====== 练习记录

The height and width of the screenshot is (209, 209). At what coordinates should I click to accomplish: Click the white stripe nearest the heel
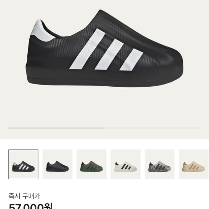[x=88, y=49]
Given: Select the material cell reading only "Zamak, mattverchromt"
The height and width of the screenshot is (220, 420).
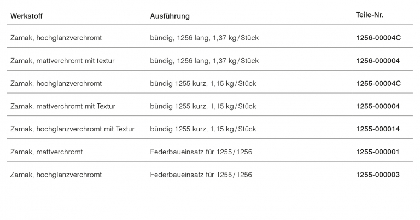Looking at the screenshot, I should click(x=46, y=152).
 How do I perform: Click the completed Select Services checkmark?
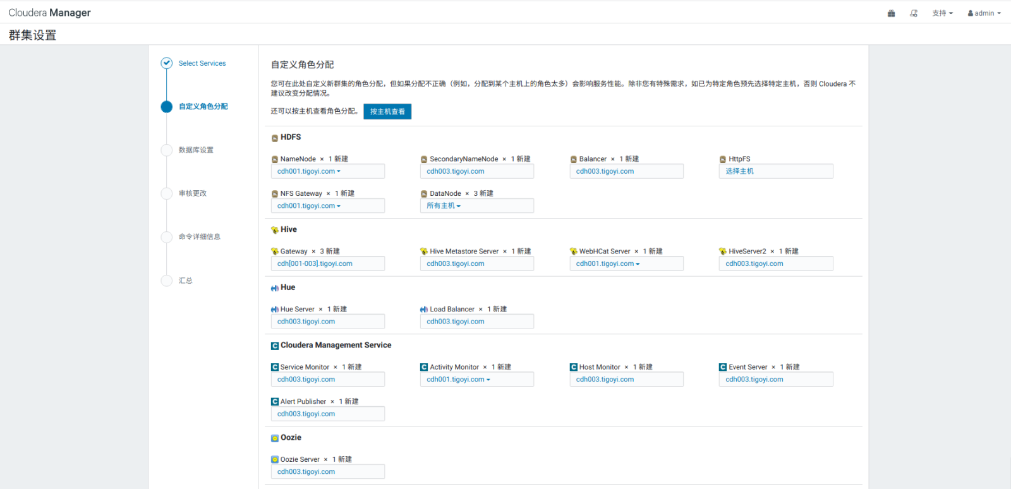(x=167, y=63)
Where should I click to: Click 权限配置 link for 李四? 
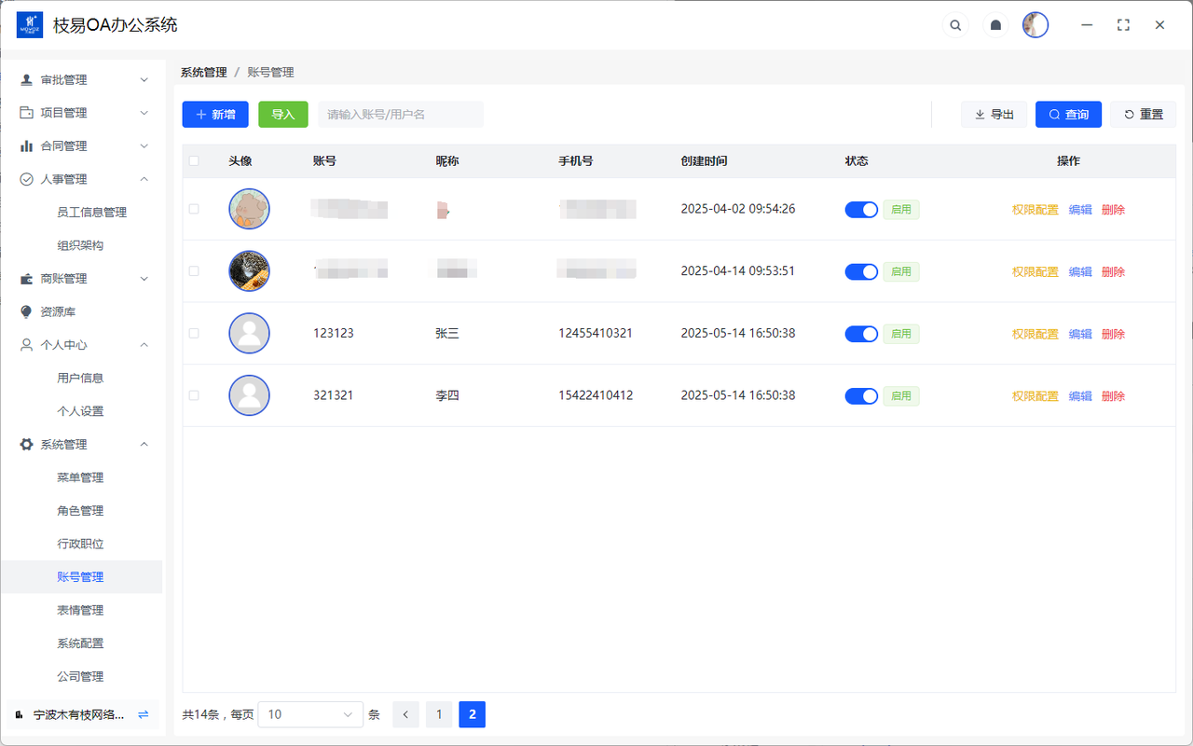click(x=1035, y=396)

============

将以上各行逐字照录一遍，图片一律略去。

最终结果 –
The height and width of the screenshot is (209, 209). At what coordinates should I click to accomplish: Click the white stripe nearest the heel
[x=88, y=49]
Given: Select the material cell reading only "Zamak, mattverchromt"
The height and width of the screenshot is (220, 420).
Looking at the screenshot, I should click(x=46, y=152).
 How do I perform: Click the completed Select Services checkmark?
(x=167, y=63)
Where should I click to: Click 权限配置 link for 李四? 
click(x=1035, y=396)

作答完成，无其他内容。